- Data extract -
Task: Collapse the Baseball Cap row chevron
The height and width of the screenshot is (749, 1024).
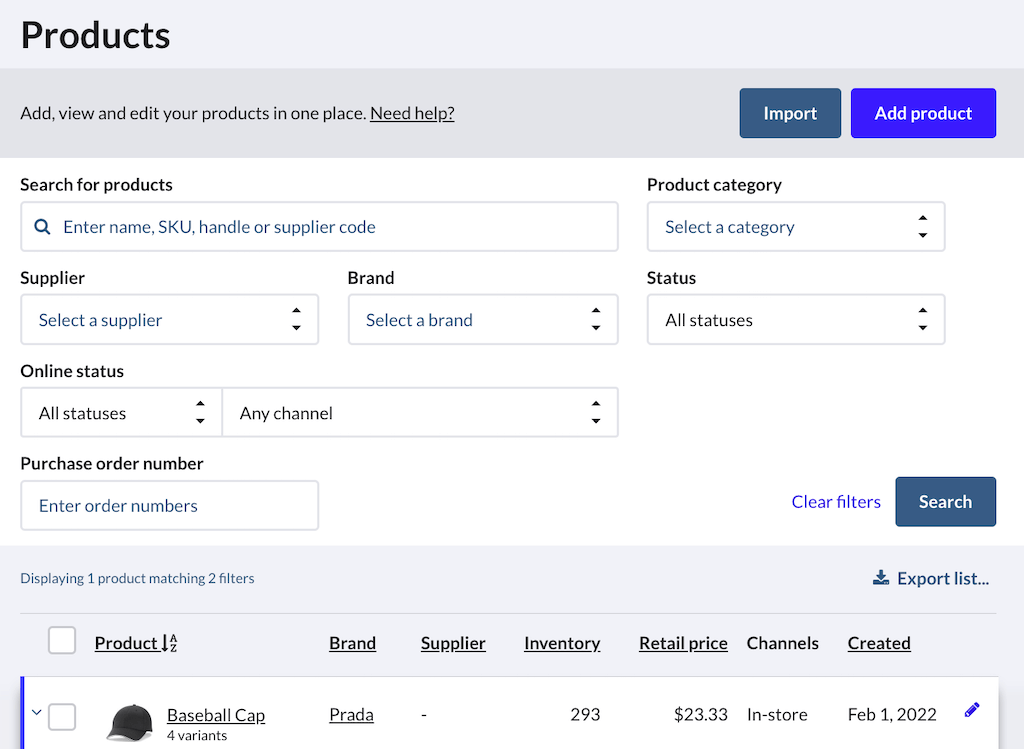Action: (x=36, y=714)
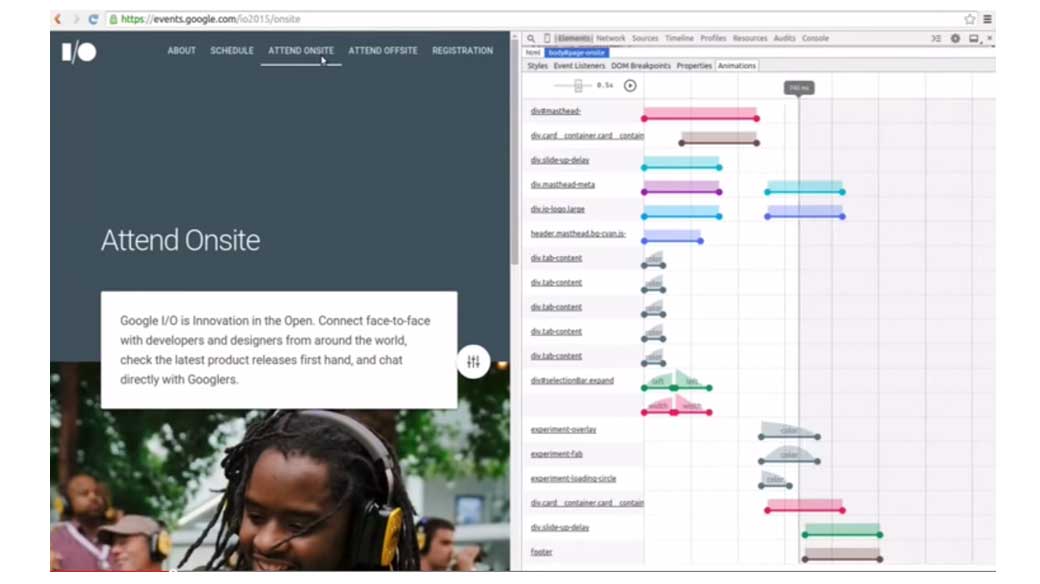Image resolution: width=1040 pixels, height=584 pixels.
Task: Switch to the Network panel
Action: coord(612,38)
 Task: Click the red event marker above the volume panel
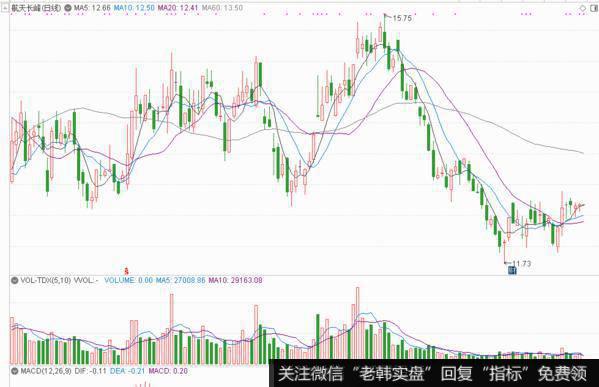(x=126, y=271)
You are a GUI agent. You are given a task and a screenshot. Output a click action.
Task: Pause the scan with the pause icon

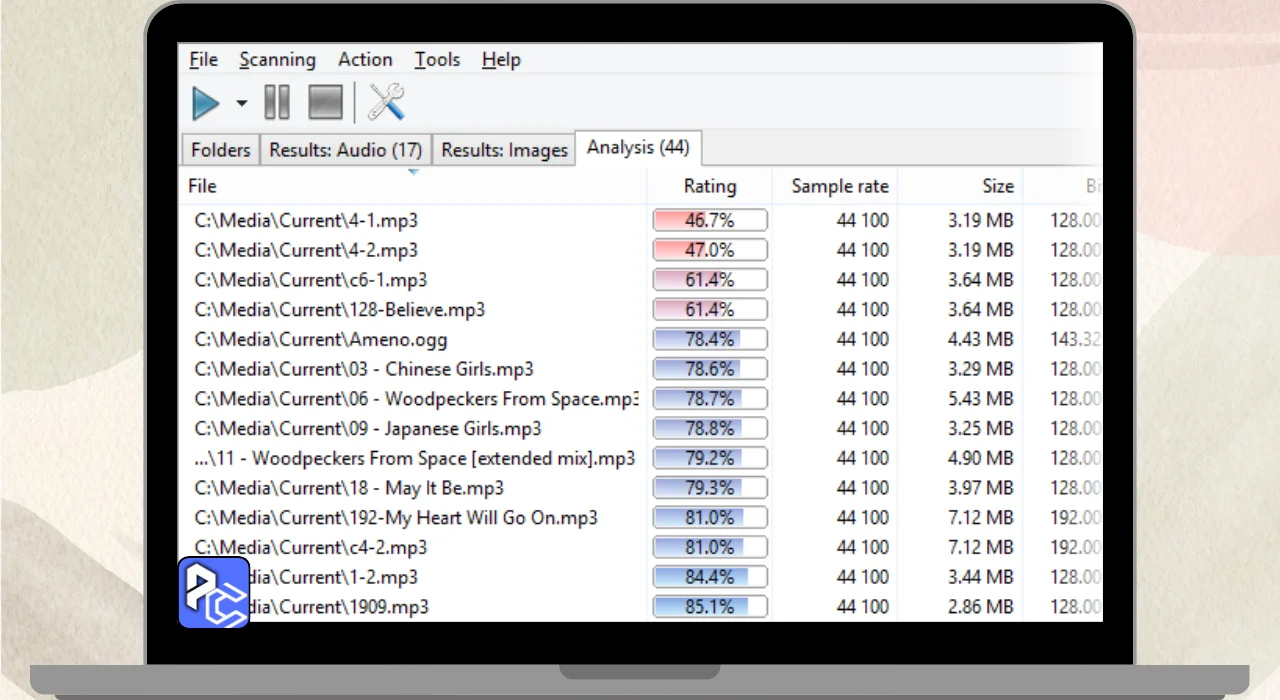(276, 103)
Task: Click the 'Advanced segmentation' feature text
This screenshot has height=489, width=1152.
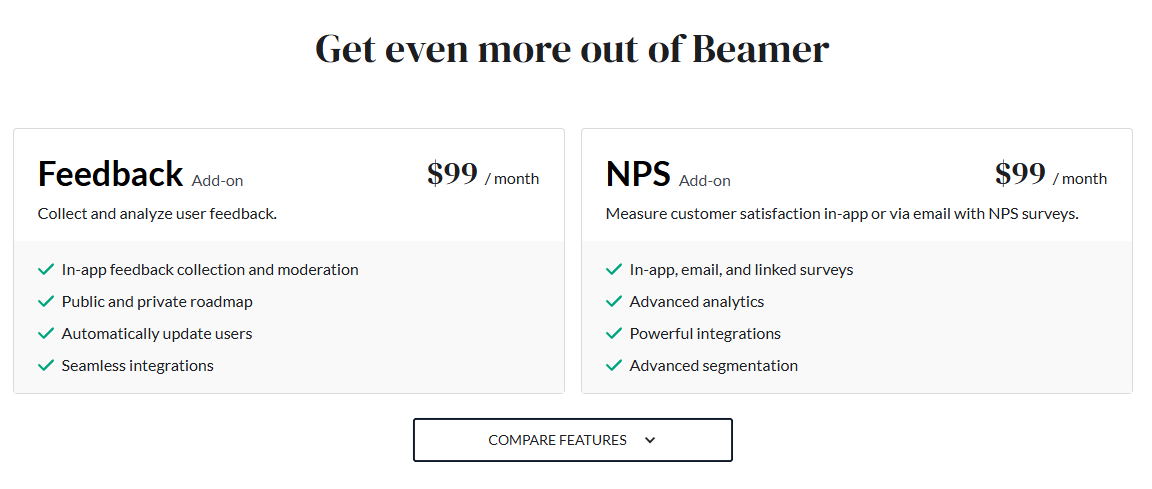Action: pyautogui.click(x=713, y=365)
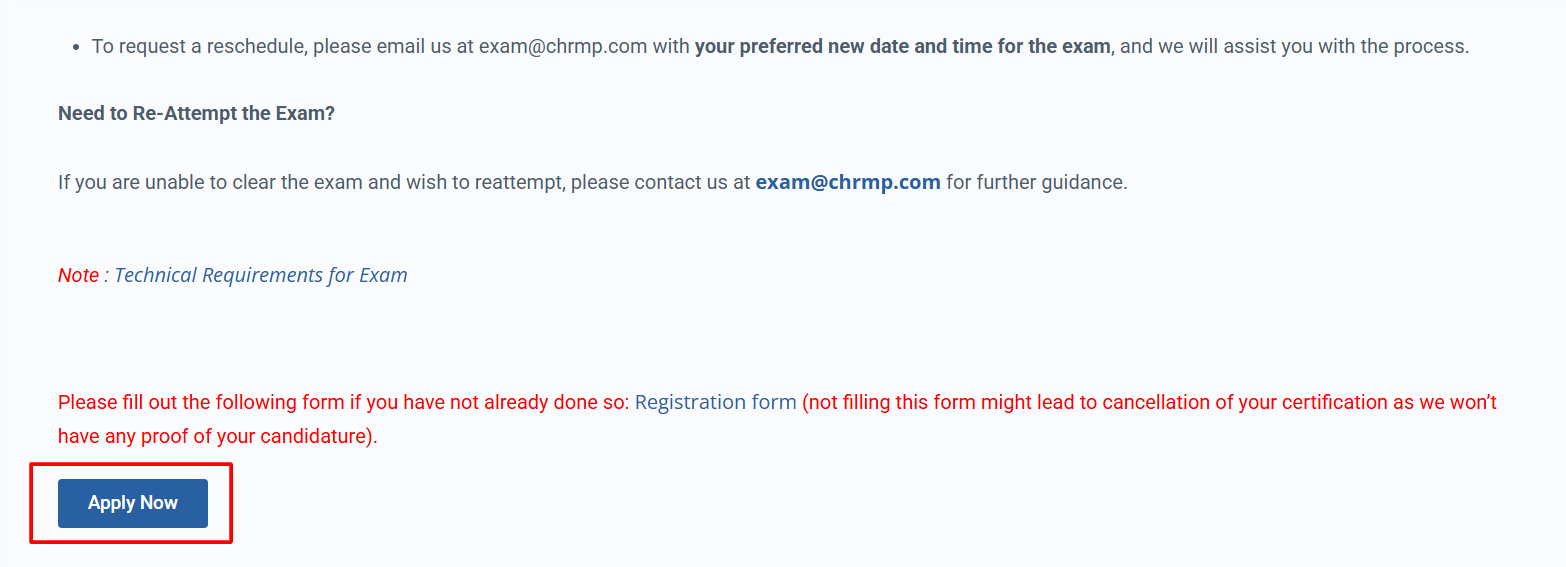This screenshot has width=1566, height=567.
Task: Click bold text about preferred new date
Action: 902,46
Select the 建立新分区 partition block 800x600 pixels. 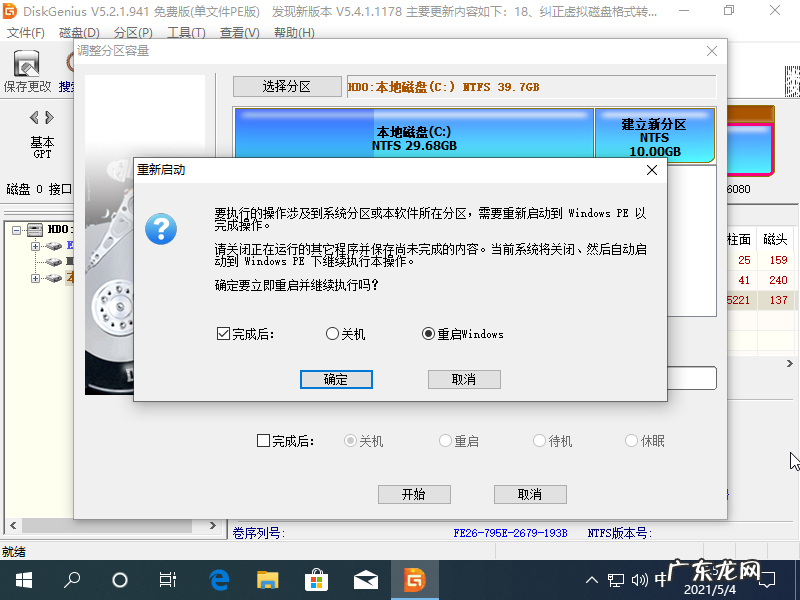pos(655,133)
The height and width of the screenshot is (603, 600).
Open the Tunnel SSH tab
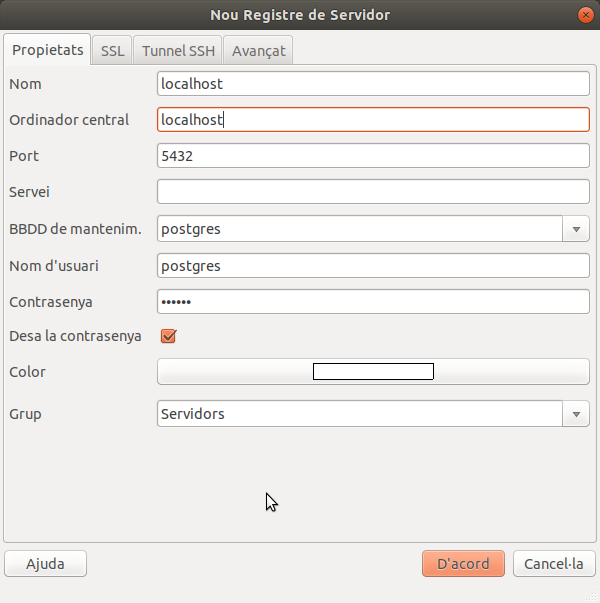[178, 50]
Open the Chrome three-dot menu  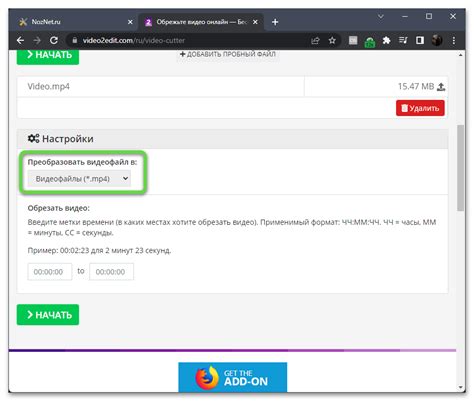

- What is required -
Here the requirement is to restate exactly the line holding "The height and width of the screenshot is (603, 600)." and every later line through the end of the material, omitting pictures.

- Written answer -
The height and width of the screenshot is (603, 600).
Open the Tunnel SSH tab
[178, 50]
Open the Chrome three-dot menu  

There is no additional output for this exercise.